Why look for more oil when the world already has too much of it?

In some ways, of course, this makes sense—why look for more oil when the world already has too much of it? But an industry plagued by quarter-itis still needs to look farther into the future and consider the importance of reserves replacement, not to mention world demand.

Lying Low

According to an article by Gaffney, Cline & Associates, uncertainty over sustained low prices has caused companies, and their investors, to change their focus. “A clear trend has developed whereby investor interest has moved away from exploration and predevelopment assets to developed mature assets that can demonstrate an active and positive cash flow under the current market conditions,” the article stated. “These mature assets tend to have reduced subsurface uncertainty due to extensive data acquisition and production history, with EURs often determined solely by simple decline curve analysis.”

This type of focus can offset the need for exploration for quite some time, according to Leta Smith, director of IHSMarkit. “This actually can be substantial,” Smith said. “We did a study last year looking at field growth in terms of the reserve sizes, the 2P reserves.
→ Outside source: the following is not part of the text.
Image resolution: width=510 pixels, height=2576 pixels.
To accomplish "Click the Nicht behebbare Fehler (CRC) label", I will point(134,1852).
Sometimes it’s just having better data, but other times it’s actual field growth—finding another horizon to drill, drilling infill wells. Some of the larger fields that are more worthy of investment can increase in size by as much as 25%.” She cited Chevron’s recent decision to invest $37 billion in its Tengiz Field as a good example of this.

But this type of reinvestment can only go so far. A recent Deloitte webcast indicated that the industry needs to meet a demand growth of 1% to 2% yearly as well as overcoming natural field declines of between 7% and 8% annually. Before prices started falling, the industry was replacing 125% of its production, but today companies are spending about 80% of their capital just to keep their proved and developed reserve share flat.

The webcast also indicated that, based on the finding and development costs of 50 to 70 of the world’s largest E&P companies, the industry will need to invest at least $3 trillion between now and 2020, a figure that is a good 40% higher than spending plans for 2016.

Finding New Reserves

An even more disturbing trend is emerging, one that predates the drop in commodity prices. Data from both IHSMarkit and Richmond Energy Partners indicate that conventional discoveries are on the decline and have been for several years. Smith, for instance, authored a report that indicated that conventional discoveries outside of North America in 2015 were lower than any year since 1994. “I went back and looked at the discovery volumes since 1952, and we’ve never seen a downturn in discovered volumes that lasted more than a couple of years,” she said. “I think 2016 is going to be even lower than 2015, and 2015 was the fifth straight year in overall declining volumes found.”

“I think 2016 is going to be even lower than 2015, and 2015 was the fifth straight year in overall declining volumes found.”

A recent study by Richmond Energy Partners echoed these findings. “In a world awash with the stuff, new oil discoveries continue to be elusive,” the report stated, adding that global exploration drilling in 2016 is forecast to be down 73% over 2014 levels, with discovered oil volumes at a decade low. The current downturn certainly doesn’t help.

“Industry has responded to the downturn by slashing exploration budgets … Sustained oil prices above $60 per barrel are needed to stimulate exploration. The geology economic to explore at $40/bbl is actually quite limited,” the report stated.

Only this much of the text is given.